# Scrap yarn afghan for Evan and Nicole



## patko (Mar 5, 2012)

This was done with all leftover yarn from my stash and from donations of friends. The border yarn was the only yarn purchased for the project. 342 blocks done with size 3 needles.


----------



## mombr4 (Apr 21, 2011)

Absolutely stunning.


----------



## kiwiannie (Jul 30, 2011)

Absolutely beautiful afghan,very beautiful work and colours.


----------



## Grapejelli (Apr 3, 2011)

That is the best scrap afghan I've seen. It's so pretty it looks planned. Great job!


----------



## luree (Feb 21, 2014)

Very beautiful afghan awesome work .


----------



## God's Girl (Jan 29, 2013)

Wow it's like a giant patch work quilt


----------



## Deemeegee (Mar 9, 2013)

Fabulous! Were the yarns all the same weight?


----------



## pommom2 (Jul 9, 2012)

That is gorgeous! Beautiful work.


----------



## Stablebummom (Dec 5, 2011)

Awesome! A lot of work there!


----------



## MariElyn (Jul 8, 2014)

Really awesome.

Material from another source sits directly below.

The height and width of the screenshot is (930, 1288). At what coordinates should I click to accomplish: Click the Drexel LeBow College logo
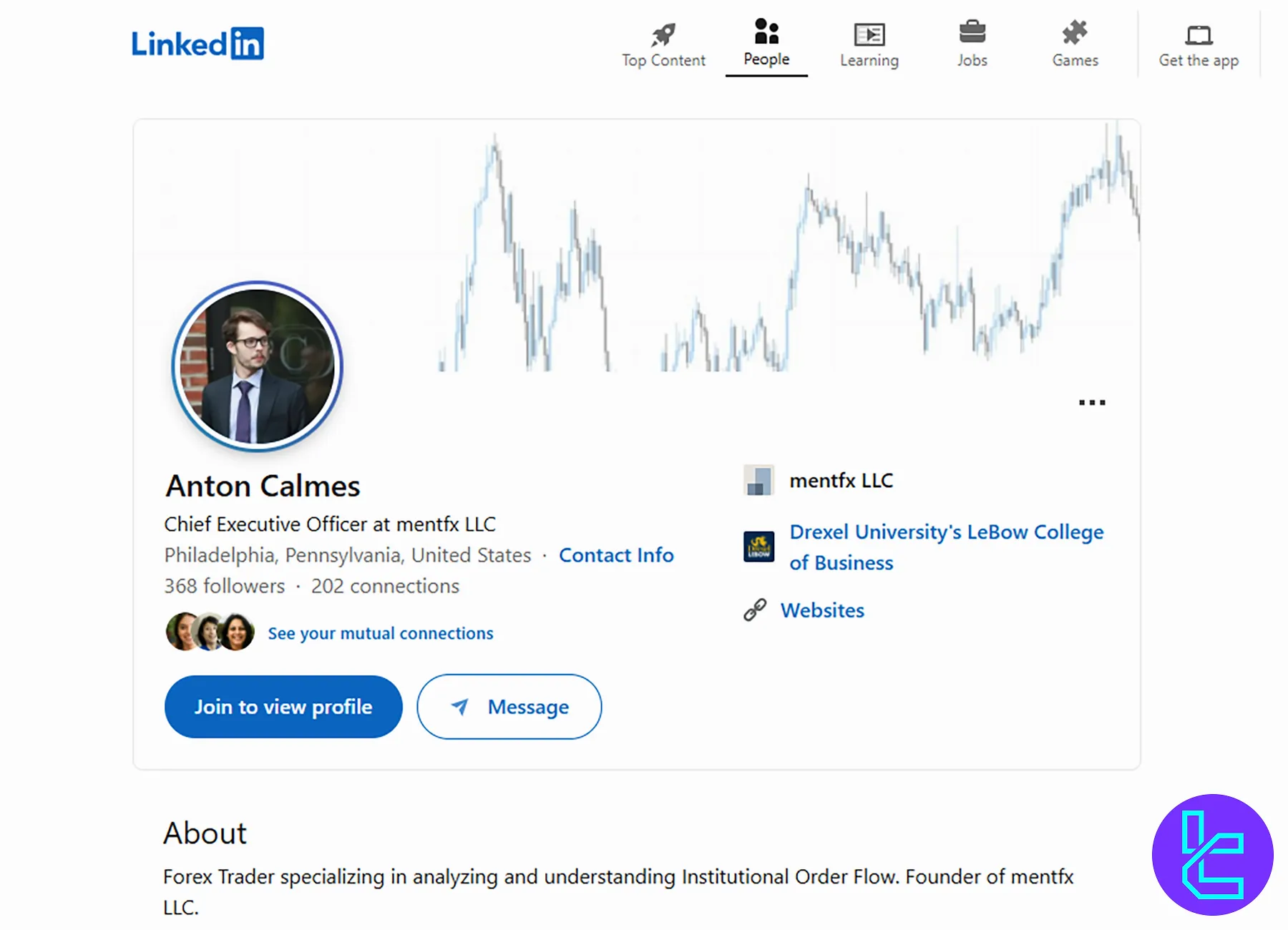pos(758,547)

How long did it take you to make it?


----------



## beachperson (Feb 21, 2012)

Absolutely beautiful!


----------



## Sammiep (Apr 8, 2012)

Beautiful..


----------



## redquilter (Jun 24, 2011)

That's one of the most beautiful afghans I've ever seen!


----------



## scottishlass (Jul 12, 2012)

:thumbup: :thumbup: :thumbup:


----------



## jeancjs (Nov 1, 2011)

Outstanding!


----------



## Desert Knitter (Mar 4, 2012)

Amazing! Did you piece it together as you went along?


----------



## lexiemae (Aug 14, 2013)

Simply stunning!!! love it )


----------



## KroSha (Oct 25, 2013)

Loverly!

Did you attach your mitered squares as you went or sew them together at the end?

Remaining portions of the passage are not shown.